So you have to have superior information about the company either through analysis, or maybe somebody who does have superior information leaked it to you, which of course is illegal. So you have to have superior information. But secondly, you have to know when to trade on that information. And there’s a book out by Jim Cramer called “Confessions of a Street Addict.” It was written 20 years ago, I think it was Jim Cramer’s first book.
And I when I used to teach college and I used to college finance, I used to quantitative analysis and a lot of other courses, I used to have students read that book, because in there, it talked not only about having superior information and how Jim Cramer used to try to get it as a hedge fund manager… Basically, he paid off Wall Street analysts by giving them a lot of trades. So they used to call him first. So we tried to get the edge on getting superior information about earnings forecast or change in the rating or something like that that the analyst was going to make publicly. And so he will be the first call to get that information.

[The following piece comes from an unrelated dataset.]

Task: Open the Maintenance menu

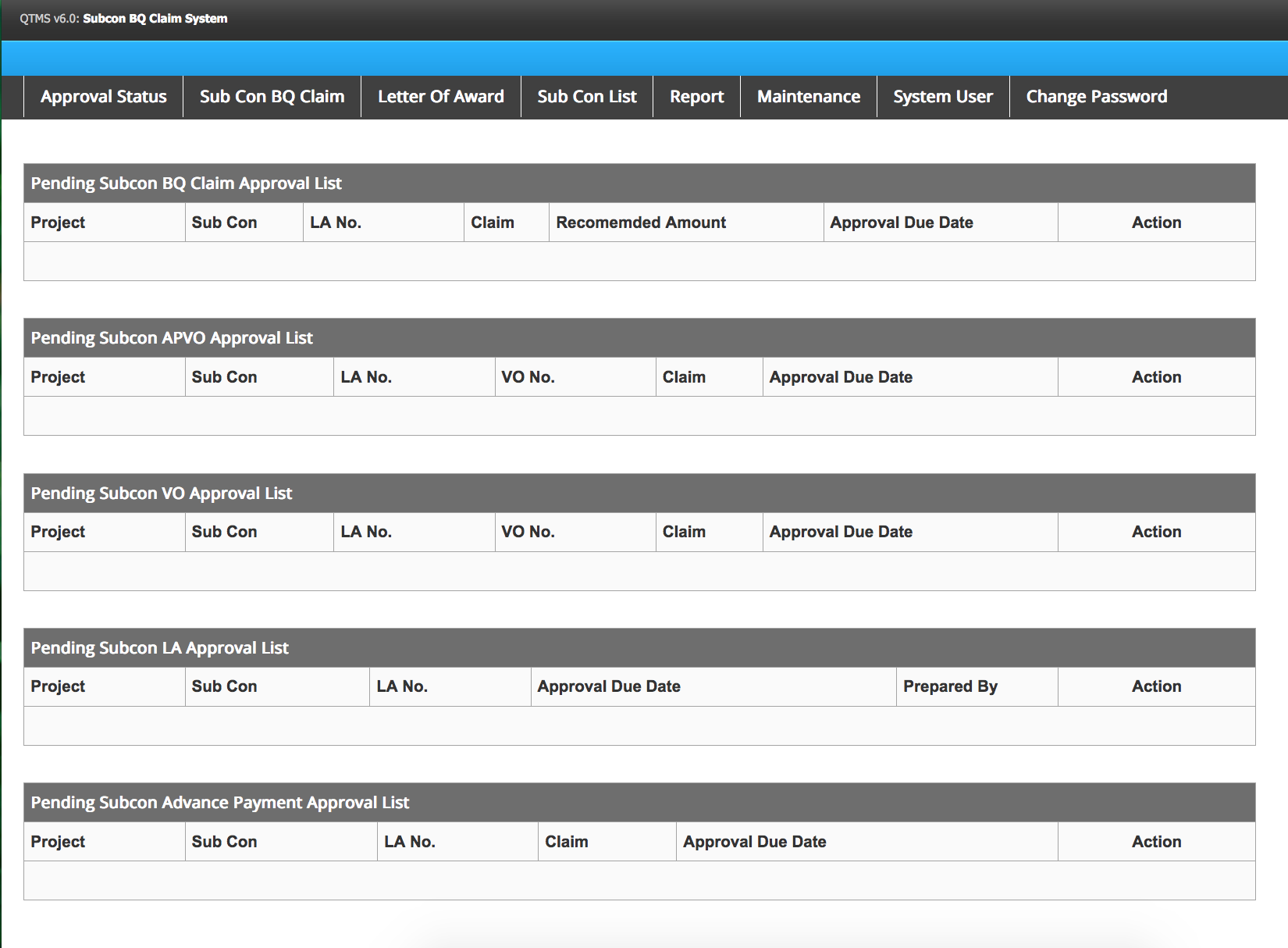Action: pos(808,97)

But secondly, he talked about in that book that even though he had the superior information, he was unable to make any money on it, because he didn’t know how to trade on it, until he hired a trader who happened to be his first wife eventually, who knew how to trade on the stock. So Jim Cramer then would get the superior information the way that he would pay to get it. And then he would give the trades to who would be his future wife who he hired. She was a trader, and she knew how to trade the stock, and she would make the trades and then finally they started making money.
So you need superior information. And you need to be able to trade the stock superiorly. And if you don’t have those two things, you can’t outperform on a consistent basis. You can always get lucky. You can always get lucky. And I’m not saying you won’t get lucky, but you’ll become unlucky eventually. But if you want to actually make money, picking individual stocks, you need a whole lot more than just, you know, a subscription to a stock tracking or a stock charting website or some sort of a program that you use. That doesn’t do anything for you.
Robert Leonard 20:59
Previously, investing in index funds often had an advantage over individual stocks for newer investors because a lot of large brokers didn’t have any trading commissions on their funds. But now that most large brokerages have gone to zero trade commissions for individual stocks as well, how do you think this is going to impact index funds? Do you think more people are going to start trading individual stocks?
Rick Ferri 21:22
Now, I’m not gonna make any difference at all. But the fact that it’s free trading, it doesn’t make any difference. It’s irrelevant that they, you know, the fact that now, you could trade stocks for free at Schwab, *TD, Fidelity, Vanguard. I think it makes no difference. Ond3 you understand that you can’t outperform then what’s the point. And by the way, exchange traded funds now also trade for free. So now I can buy index funds at Schwab, Fidelity, and *TD using exchange traded funds and I don’t have to pay commission. So that’s good for me as an index fund investor. If I’m using Schwab, Fidelity, or *TD, I can buy exchange traded funds, *they are that track the indexes. And I don’t have to pay commission either. So I don’t see how the fact that you don’t have to pay commissions anymore is making any difference whatsoever.
Robert Leonard 22:09
Of course, it’s going to vary for almost every person’s individual situation, but as an investment advisor, and whether it be an IRA or 401k, when do you recommend someone invest in a Roth retirement account versus a traditional retirement account?
Rick Ferri 22:23
So there is no rule of thumb for this. There’s no one size fits all. But this, when you invest in a regular retirement account, like a 401k, or an IRA, you’re putting your money on pre-tax. So you don’t have to pay the taxes, the federal or state income tax on that money this year, and you’re limited to how much you can put in, but we’re not going to talk about the limit. So if you do it tax-deferred pre-tax, you don’t have to pay the taxes on it. So if you’re in a high tax bracket, now, you put the money in there, you don’t have to pay the taxes on the money that you put in later on down the road. When you retire after age 70 and a half, you have to start taking out the money required minimum distributions.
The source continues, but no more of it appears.